TASK DIRECTIONS. Show each line below that contains the word "height".

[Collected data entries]
** BEGIN **
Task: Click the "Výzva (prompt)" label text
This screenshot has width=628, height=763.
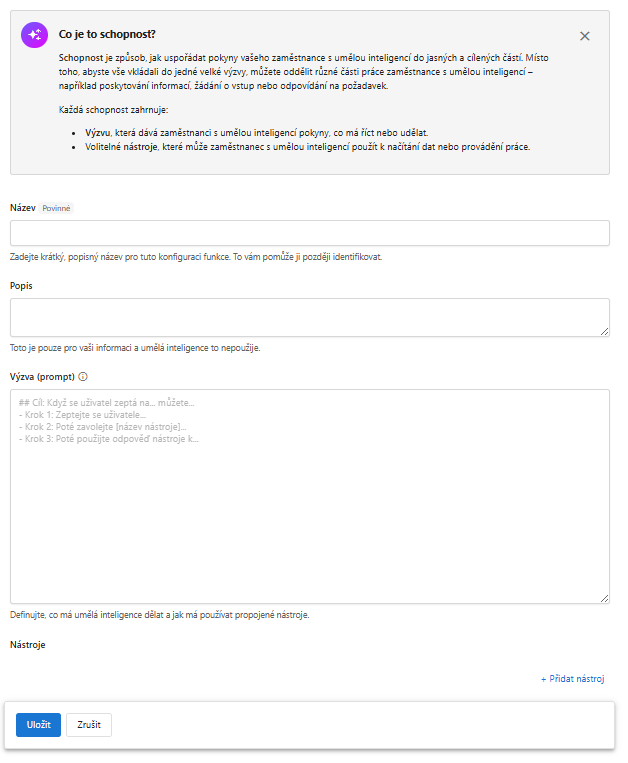Action: coord(42,377)
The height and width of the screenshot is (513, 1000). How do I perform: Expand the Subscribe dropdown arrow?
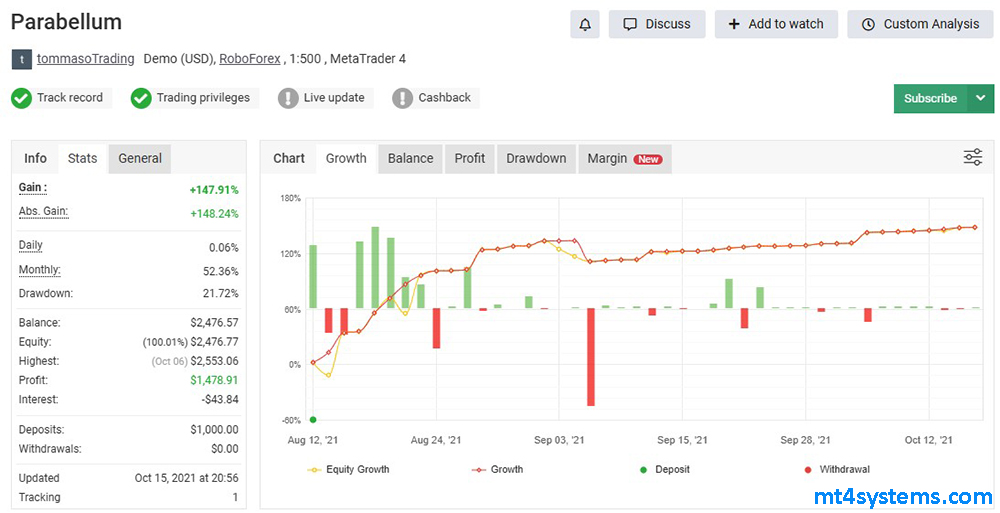coord(980,98)
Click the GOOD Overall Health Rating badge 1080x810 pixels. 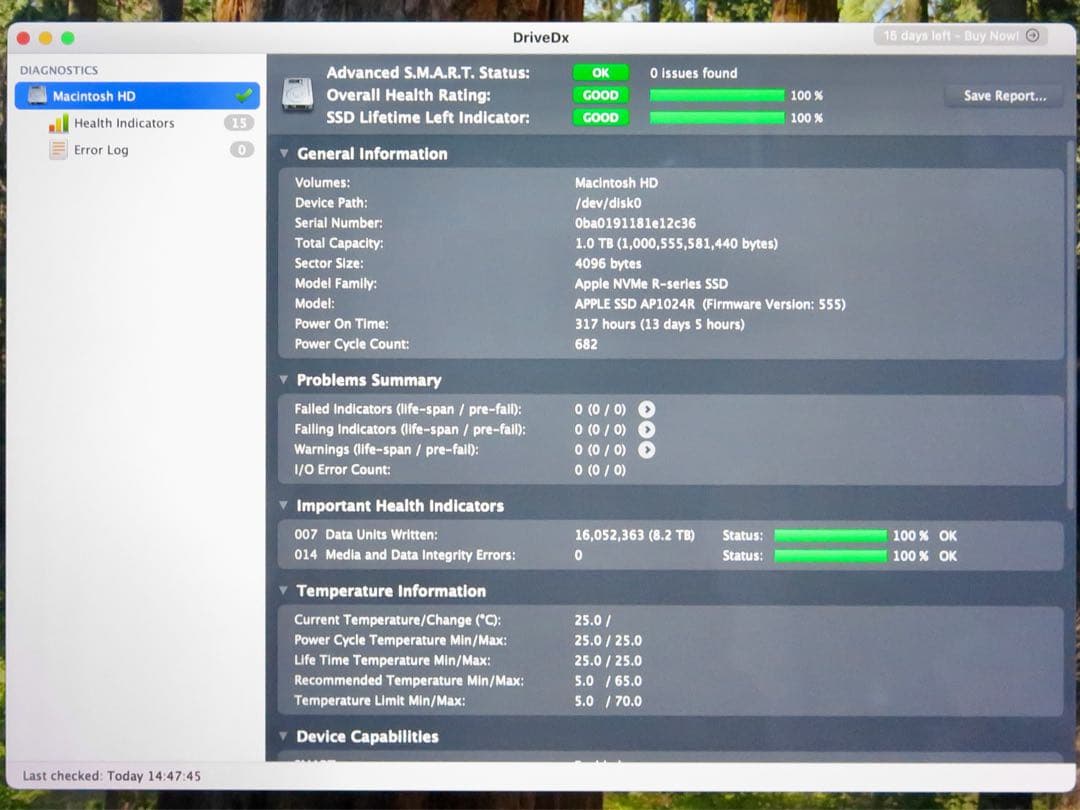(600, 95)
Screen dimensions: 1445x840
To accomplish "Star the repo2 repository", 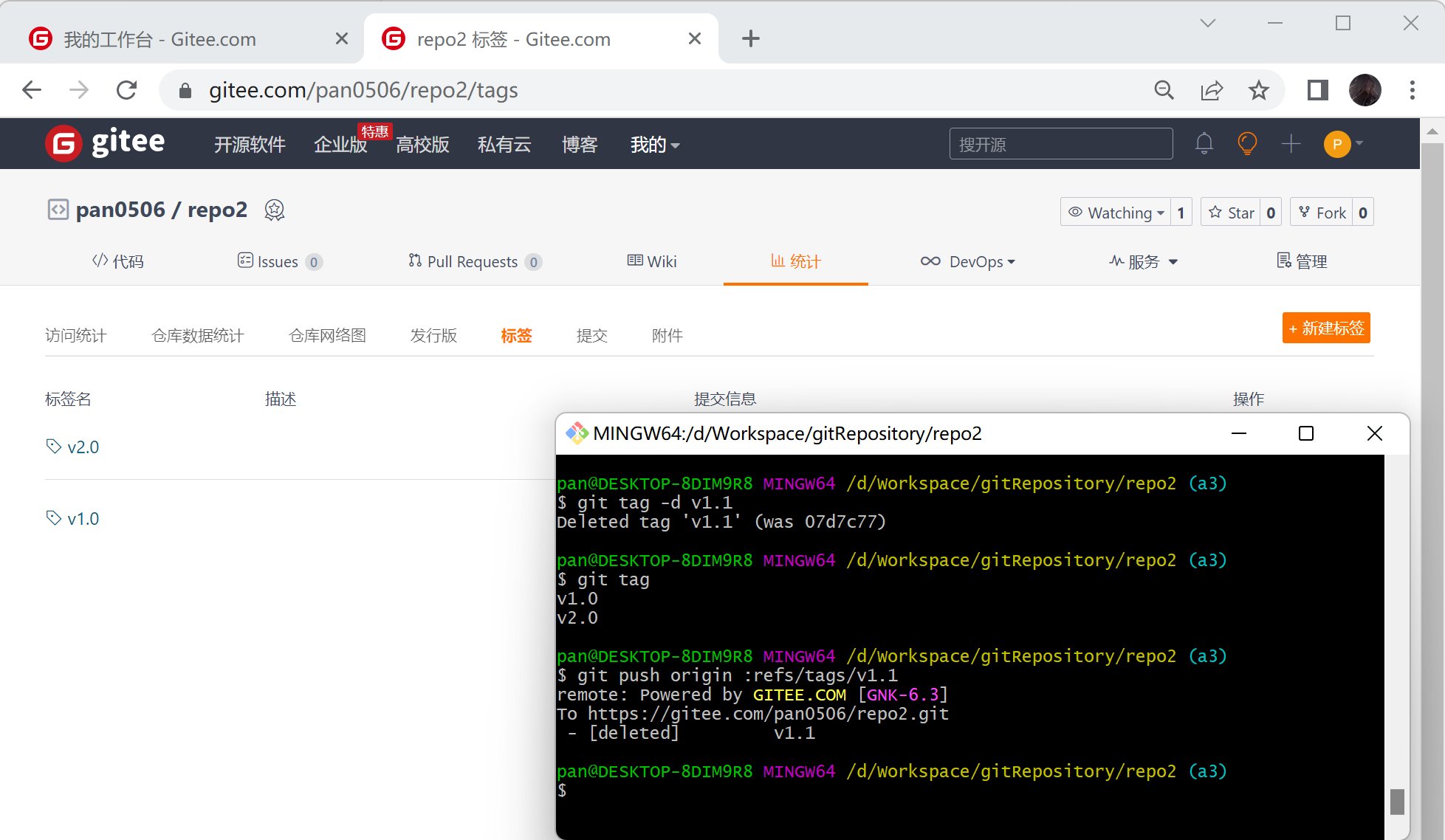I will click(x=1231, y=213).
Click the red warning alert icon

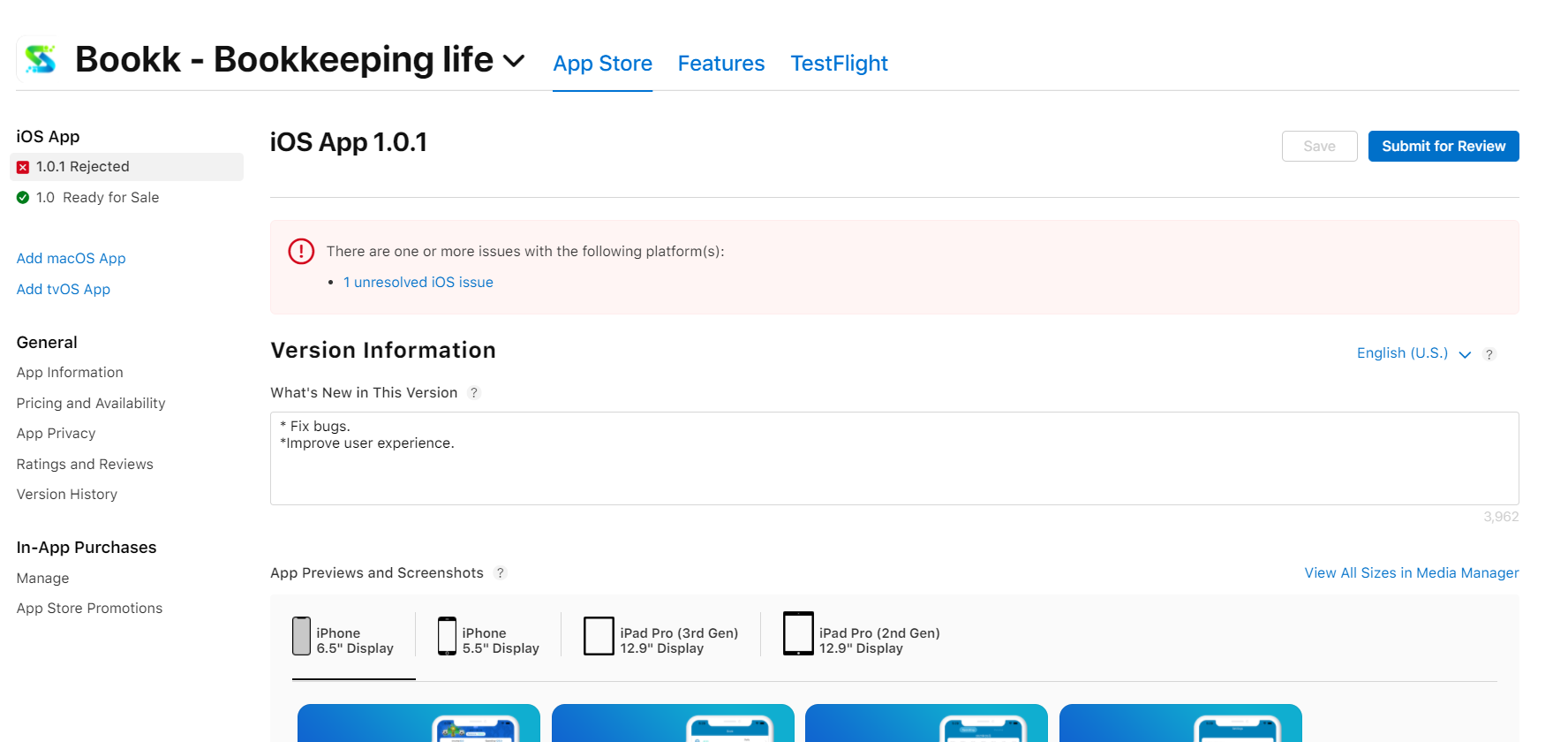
** END **
SOLUTION FOR THIS PROBLEM.
This screenshot has width=628, height=763.
The height and width of the screenshot is (513, 1000). How do I perform: Expand the Subscribe dropdown arrow?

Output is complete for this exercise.